Political action has often served in our country as a lazy shortcut around the harder work of evangelization. If we are unconvincing in changing people’s thinking, we attempt to control their behavior through the political process.
What this misses, of course, is what both Catholic and Protestant theology refer to as “structural” or “social” sin. That is, there are institutional structures–economic, political, etc.–that create and reinforce unjust social arrangements. Simply calling people to individual conversion is insufficient to deal with these larger social forces.
Clark Williamson has a useful discussion of social sin and what he calls “the ways of death-dealing” in his systematic theology Way of Blessing, Way of Life:
A premise of all theologies that stand in the tradition of the social gospel, of the contemporary liberation theologies and of recent Roman Catholic social teaching is that existing forms of government, economy, and society “are neither divinely ordained nor naturally given but are historical products of the decisions of men and women in times past as to how their lives should be governed.” What human beings have created, human beings can change.
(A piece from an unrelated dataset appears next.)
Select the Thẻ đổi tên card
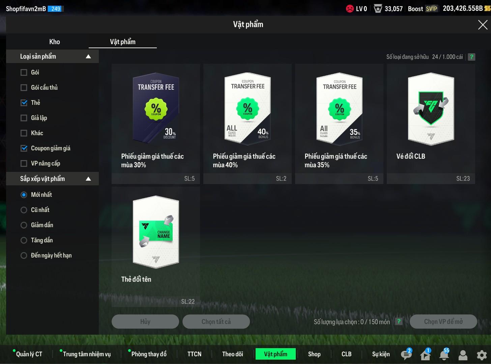This screenshot has width=491, height=364. tap(155, 246)
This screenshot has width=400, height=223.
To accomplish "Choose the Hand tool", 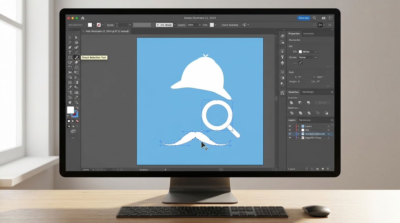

As long as we understand sin in ways that privatize it, hold to a view of salvation that reduces it to an individualistic or otherworldly matter (ultimate or “otherworldly” salvation should undergird and empower Christians in their this-worldly tasks), and regard social transformation as occurring in some miraculous manner, thinking that if only individuals change, the social context will take care of itself, the church will fail to address “the weightier matters of the law” (Mt. 23:23) in our time. (p. 38)
Williamson goes on to provide concrete examples of these unjust or sinful structures, or death-dealing ways: the unjust exploitation of nature, the unjust distribution of goods and services, sexism, racism, and militarism.
The point is that these sins are not exclusively the result of individuals making bad choices. They are the outworking of social structures functioning according to the way they’ve been set up. And the only way to remedy them is by changing or reforming those structures, which requires, yes, political action. This isn’t a substitute for individual conversion, but a necessary complement.